| THE PROBLEM |
Output the lines of the listing below as a JSON list of strings, with one string per line and blank lines omitted.

== INPUT ==

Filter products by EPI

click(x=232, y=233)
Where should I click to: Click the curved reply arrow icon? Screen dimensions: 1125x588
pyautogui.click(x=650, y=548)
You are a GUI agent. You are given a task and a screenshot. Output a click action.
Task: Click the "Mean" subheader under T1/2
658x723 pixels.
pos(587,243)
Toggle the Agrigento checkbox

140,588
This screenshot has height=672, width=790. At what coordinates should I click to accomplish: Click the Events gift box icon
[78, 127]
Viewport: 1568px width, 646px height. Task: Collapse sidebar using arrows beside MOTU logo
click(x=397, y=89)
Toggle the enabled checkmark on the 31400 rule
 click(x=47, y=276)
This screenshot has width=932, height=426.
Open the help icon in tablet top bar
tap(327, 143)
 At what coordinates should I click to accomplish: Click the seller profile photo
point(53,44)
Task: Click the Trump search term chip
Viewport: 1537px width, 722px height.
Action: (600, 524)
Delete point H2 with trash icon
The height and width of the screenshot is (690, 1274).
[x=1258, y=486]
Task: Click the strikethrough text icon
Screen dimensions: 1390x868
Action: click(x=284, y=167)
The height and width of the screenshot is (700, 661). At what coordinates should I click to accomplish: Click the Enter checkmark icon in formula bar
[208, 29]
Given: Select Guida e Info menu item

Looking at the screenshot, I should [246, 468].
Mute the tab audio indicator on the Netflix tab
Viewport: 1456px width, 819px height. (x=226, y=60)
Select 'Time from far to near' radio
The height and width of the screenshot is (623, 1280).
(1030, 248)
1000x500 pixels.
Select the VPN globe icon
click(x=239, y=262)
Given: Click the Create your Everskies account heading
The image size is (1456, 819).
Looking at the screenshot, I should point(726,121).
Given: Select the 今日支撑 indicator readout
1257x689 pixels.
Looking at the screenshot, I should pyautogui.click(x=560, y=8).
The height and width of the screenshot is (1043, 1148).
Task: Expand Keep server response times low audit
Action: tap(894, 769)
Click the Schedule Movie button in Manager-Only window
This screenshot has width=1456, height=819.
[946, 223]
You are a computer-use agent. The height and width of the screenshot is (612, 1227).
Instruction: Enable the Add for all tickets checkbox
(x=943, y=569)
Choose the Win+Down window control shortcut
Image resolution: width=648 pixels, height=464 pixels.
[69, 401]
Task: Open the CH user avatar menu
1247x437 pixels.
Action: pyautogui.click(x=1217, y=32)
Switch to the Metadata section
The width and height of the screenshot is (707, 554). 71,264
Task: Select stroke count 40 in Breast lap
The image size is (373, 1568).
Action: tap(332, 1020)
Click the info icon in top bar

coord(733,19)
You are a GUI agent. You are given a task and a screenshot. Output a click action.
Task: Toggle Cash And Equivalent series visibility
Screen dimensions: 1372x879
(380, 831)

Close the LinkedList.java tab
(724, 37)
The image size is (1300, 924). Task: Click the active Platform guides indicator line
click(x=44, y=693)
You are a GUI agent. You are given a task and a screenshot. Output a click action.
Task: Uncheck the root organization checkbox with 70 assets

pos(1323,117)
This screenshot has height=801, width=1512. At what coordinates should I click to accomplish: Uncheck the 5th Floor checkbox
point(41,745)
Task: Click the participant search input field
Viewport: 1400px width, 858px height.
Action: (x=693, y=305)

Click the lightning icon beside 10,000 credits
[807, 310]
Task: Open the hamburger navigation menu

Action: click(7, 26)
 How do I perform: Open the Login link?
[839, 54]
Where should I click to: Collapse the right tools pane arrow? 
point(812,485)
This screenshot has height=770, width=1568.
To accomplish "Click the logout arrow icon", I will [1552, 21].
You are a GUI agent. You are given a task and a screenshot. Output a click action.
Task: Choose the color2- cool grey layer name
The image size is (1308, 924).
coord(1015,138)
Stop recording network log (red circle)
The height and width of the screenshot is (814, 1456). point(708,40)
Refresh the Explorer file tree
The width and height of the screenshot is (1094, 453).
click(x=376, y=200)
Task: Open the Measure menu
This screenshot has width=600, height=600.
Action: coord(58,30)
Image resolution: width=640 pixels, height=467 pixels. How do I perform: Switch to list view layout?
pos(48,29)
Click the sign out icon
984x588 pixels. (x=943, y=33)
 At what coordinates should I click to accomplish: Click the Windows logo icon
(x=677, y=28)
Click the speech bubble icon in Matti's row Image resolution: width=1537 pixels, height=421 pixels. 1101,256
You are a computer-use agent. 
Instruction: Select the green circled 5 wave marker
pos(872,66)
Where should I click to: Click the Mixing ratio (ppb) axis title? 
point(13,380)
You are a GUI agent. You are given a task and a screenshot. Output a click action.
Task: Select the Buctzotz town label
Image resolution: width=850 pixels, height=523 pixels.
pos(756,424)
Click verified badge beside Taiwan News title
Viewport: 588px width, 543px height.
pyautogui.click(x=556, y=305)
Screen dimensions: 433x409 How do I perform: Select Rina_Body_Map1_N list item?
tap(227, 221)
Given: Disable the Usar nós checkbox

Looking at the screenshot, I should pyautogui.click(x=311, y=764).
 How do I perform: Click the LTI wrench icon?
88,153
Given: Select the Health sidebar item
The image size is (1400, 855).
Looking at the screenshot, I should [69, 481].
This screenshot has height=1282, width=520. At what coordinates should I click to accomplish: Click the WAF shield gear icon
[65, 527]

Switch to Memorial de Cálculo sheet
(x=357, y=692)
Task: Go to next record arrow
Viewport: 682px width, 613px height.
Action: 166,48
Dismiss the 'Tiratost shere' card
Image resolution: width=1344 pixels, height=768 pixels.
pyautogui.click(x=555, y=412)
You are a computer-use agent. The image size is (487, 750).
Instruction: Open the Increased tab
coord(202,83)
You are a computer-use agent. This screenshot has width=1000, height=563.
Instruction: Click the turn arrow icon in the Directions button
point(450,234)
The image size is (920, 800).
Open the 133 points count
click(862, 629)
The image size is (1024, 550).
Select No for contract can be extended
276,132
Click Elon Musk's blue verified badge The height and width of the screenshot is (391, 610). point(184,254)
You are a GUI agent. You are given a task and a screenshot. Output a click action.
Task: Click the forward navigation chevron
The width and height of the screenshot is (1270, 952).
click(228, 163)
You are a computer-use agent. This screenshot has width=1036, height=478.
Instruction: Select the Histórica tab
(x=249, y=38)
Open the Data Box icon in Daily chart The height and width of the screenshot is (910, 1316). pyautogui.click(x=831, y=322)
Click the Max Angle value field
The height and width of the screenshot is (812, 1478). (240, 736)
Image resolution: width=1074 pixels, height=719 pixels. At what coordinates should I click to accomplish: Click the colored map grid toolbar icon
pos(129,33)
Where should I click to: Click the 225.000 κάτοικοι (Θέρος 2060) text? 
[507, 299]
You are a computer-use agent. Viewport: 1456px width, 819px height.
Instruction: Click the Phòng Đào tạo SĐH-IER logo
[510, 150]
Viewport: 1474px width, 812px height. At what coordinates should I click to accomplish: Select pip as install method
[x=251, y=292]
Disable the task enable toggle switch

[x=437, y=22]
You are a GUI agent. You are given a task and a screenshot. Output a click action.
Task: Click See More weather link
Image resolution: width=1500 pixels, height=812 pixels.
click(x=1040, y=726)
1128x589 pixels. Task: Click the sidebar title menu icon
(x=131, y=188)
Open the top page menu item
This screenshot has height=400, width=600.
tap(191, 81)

===

| PROBLEM SOLUTION |
[
  "Filter products by EPI",
  "click(x=232, y=233)",
  "Where should I click to: Click the curved reply arrow icon? Screen dimensions: 1125x588",
  "pyautogui.click(x=650, y=548)",
  "You are a GUI agent. You are given a task and a screenshot. Output a click action.",
  "Task: Click the \"Mean\" subheader under T1/2",
  "658x723 pixels.",
  "pos(587,243)",
  "Toggle the Agrigento checkbox",
  "140,588",
  "This screenshot has height=672, width=790. At what coordinates should I click to accomplish: Click the Events gift box icon",
  "[78, 127]",
  "Viewport: 1568px width, 646px height. Task: Collapse sidebar using arrows beside MOTU logo",
  "click(x=397, y=89)",
  "Toggle the enabled checkmark on the 31400 rule",
  " click(x=47, y=276)",
  "This screenshot has width=932, height=426.",
  "Open the help icon in tablet top bar",
  "tap(327, 143)",
  " At what coordinates should I click to accomplish: Click the seller profile photo",
  "point(53,44)",
  "Task: Click the Trump search term chip",
  "Viewport: 1537px width, 722px height.",
  "Action: (600, 524)",
  "Delete point H2 with trash icon",
  "The height and width of the screenshot is (690, 1274).",
  "[x=1258, y=486]",
  "Task: Click the strikethrough text icon",
  "Screen dimensions: 1390x868",
  "Action: click(x=284, y=167)",
  "The height and width of the screenshot is (700, 661). At what coordinates should I click to accomplish: Click the Enter checkmark icon in formula bar",
  "[208, 29]",
  "Given: Select Guida e Info menu item",
  "Looking at the screenshot, I should [246, 468].",
  "Mute the tab audio indicator on the Netflix tab",
  "Viewport: 1456px width, 819px height. (x=226, y=60)",
  "Select 'Time from far to near' radio",
  "The height and width of the screenshot is (623, 1280).",
  "(1030, 248)",
  "1000x500 pixels.",
  "Select the VPN globe icon",
  "click(x=239, y=262)",
  "Given: Click the Create your Everskies account heading",
  "The image size is (1456, 819).",
  "Looking at the screenshot, I should point(726,121).",
  "Given: Select the 今日支撑 indicator readout",
  "1257x689 pixels.",
  "Looking at the screenshot, I should pyautogui.click(x=560, y=8).",
  "The height and width of the screenshot is (1043, 1148).",
  "Task: Expand Keep server response times low audit",
  "Action: tap(894, 769)",
  "Click the Schedule Movie button in Manager-Only window",
  "This screenshot has width=1456, height=819.",
  "[946, 223]",
  "You are a computer-use agent. The height and width of the screenshot is (612, 1227).",
  "Instruction: Enable the Add for all tickets checkbox",
  "(x=943, y=569)",
  "Choose the Win+Down window control shortcut",
  "Image resolution: width=648 pixels, height=464 pixels.",
  "[69, 401]",
  "Task: Open the CH user avatar menu",
  "1247x437 pixels.",
  "Action: pyautogui.click(x=1217, y=32)",
  "Switch to the Metadata section",
  "The width and height of the screenshot is (707, 554). 71,264",
  "Task: Select stroke count 40 in Breast lap",
  "The image size is (373, 1568).",
  "Action: tap(332, 1020)",
  "Click the info icon in top bar",
  "coord(733,19)",
  "You are a GUI agent. You are given a task and a screenshot. Output a click action.",
  "Task: Toggle Cash And Equivalent series visibility",
  "Screen dimensions: 1372x879",
  "(380, 831)",
  "Close the LinkedList.java tab",
  "(724, 37)",
  "The image size is (1300, 924). Task: Click the active Platform guides indicator line",
  "click(x=44, y=693)",
  "You are a GUI agent. You are given a task and a screenshot. Output a click action.",
  "Task: Uncheck the root organization checkbox with 70 assets",
  "pos(1323,117)",
  "This screenshot has height=801, width=1512. At what coordinates should I click to accomplish: Uncheck the 5th Floor checkbox",
  "point(41,745)",
  "Task: Click the participant search input field",
  "Viewport: 1400px width, 858px height.",
  "Action: (x=693, y=305)",
  "Click the lightning icon beside 10,000 credits",
  "[807, 310]",
  "Task: Open the hamburger navigation menu",
  "Action: click(7, 26)",
  " How do I perform: Open the Login link?",
  "[839, 54]",
  "Where should I click to: Collapse the right tools pane arrow? ",
  "point(812,485)",
  "This screenshot has height=770, width=1568.",
  "To accomplish \"Click the logout arrow icon\", I will [1552, 21].",
  "You are a GUI agent. You are given a task and a screenshot. Output a click action.",
  "Task: Choose the color2- cool grey layer name",
  "The image size is (1308, 924).",
  "coord(1015,138)",
  "Stop recording network log (red circle)",
  "The height and width of the screenshot is (814, 1456). point(708,40)",
  "Refresh the Explorer file tree",
  "The width and height of the screenshot is (1094, 453).",
  "click(x=376, y=200)",
  "Task: Open the Measure menu",
  "This screenshot has width=600, height=600.",
  "Action: coord(58,30)",
  "Image resolution: width=640 pixels, height=467 pixels. How do I perform: Switch to list view layout?",
  "pos(48,29)",
  "Click the sign out icon",
  "984x588 pixels. (x=943, y=33)",
  " At what coordinates should I click to accomplish: Click the Windows logo icon",
  "(x=677, y=28)",
  "Click the speech bubble icon in Matti's row Image resolution: width=1537 pixels, height=421 pixels. 1101,256",
  "You are a computer-use agent. ",
  "Instruction: Select the green circled 5 wave marker",
  "pos(872,66)",
  "Where should I click to: Click the Mixing ratio (ppb) axis title? ",
  "point(13,380)",
  "You are a GUI agent. You are given a task and a screenshot. Output a click action.",
  "Task: Select the Buctzotz town label",
  "Image resolution: width=850 pixels, height=523 pixels.",
  "pos(756,424)",
  "Click verified badge beside Taiwan News title",
  "Viewport: 588px width, 543px height.",
  "pyautogui.click(x=556, y=305)",
  "Screen dimensions: 433x409 How do I perform: Select Rina_Body_Map1_N list item?",
  "tap(227, 221)",
  "Given: Disable the Usar nós checkbox",
  "Looking at the screenshot, I should pyautogui.click(x=311, y=764).",
  " How do I perform: Click the LTI wrench icon?",
  "88,153",
  "Given: Select the Health sidebar item",
  "The image size is (1400, 855).",
  "Looking at the screenshot, I should [69, 481].",
  "This screenshot has height=1282, width=520. At what coordinates should I click to accomplish: Click the WAF shield gear icon",
  "[65, 527]",
  "Switch to Memorial de Cálculo sheet",
  "(x=357, y=692)",
  "Task: Go to next record arrow",
  "Viewport: 682px width, 613px height.",
  "Action: 166,48",
  "Dismiss the 'Tiratost shere' card",
  "Image resolution: width=1344 pixels, height=768 pixels.",
  "pyautogui.click(x=555, y=412)",
  "You are a computer-use agent. The image size is (487, 750).",
  "Instruction: Open the Increased tab",
  "coord(202,83)",
  "You are a computer-use agent. This screenshot has width=1000, height=563.",
  "Instruction: Click the turn arrow icon in the Directions button",
  "point(450,234)",
  "The image size is (920, 800).",
  "Open the 133 points count",
  "click(862, 629)",
  "The image size is (1024, 550).",
  "Select No for contract can be extended",
  "276,132",
  "Click Elon Musk's blue verified badge The height and width of the screenshot is (391, 610). point(184,254)",
  "You are a GUI agent. You are given a task and a screenshot. Output a click action.",
  "Task: Click the forward navigation chevron",
  "The width and height of the screenshot is (1270, 952).",
  "click(228, 163)",
  "You are a computer-use agent. This screenshot has width=1036, height=478.",
  "Instruction: Select the Histórica tab",
  "(x=249, y=38)",
  "Open the Data Box icon in Daily chart The height and width of the screenshot is (910, 1316). pyautogui.click(x=831, y=322)",
  "Click the Max Angle value field",
  "The height and width of the screenshot is (812, 1478). (240, 736)",
  "Image resolution: width=1074 pixels, height=719 pixels. At what coordinates should I click to accomplish: Click the colored map grid toolbar icon",
  "pos(129,33)",
  "Where should I click to: Click the 225.000 κάτοικοι (Θέρος 2060) text? ",
  "[507, 299]",
  "You are a computer-use agent. Viewport: 1456px width, 819px height.",
  "Instruction: Click the Phòng Đào tạo SĐH-IER logo",
  "[510, 150]",
  "Viewport: 1474px width, 812px height. At what coordinates should I click to accomplish: Select pip as install method",
  "[x=251, y=292]",
  "Disable the task enable toggle switch",
  "[x=437, y=22]",
  "You are a GUI agent. You are given a task and a screenshot. Output a click action.",
  "Task: Click See More weather link",
  "Image resolution: width=1500 pixels, height=812 pixels.",
  "click(x=1040, y=726)",
  "1128x589 pixels. Task: Click the sidebar title menu icon",
  "(x=131, y=188)",
  "Open the top page menu item",
  "This screenshot has height=400, width=600.",
  "tap(191, 81)"
]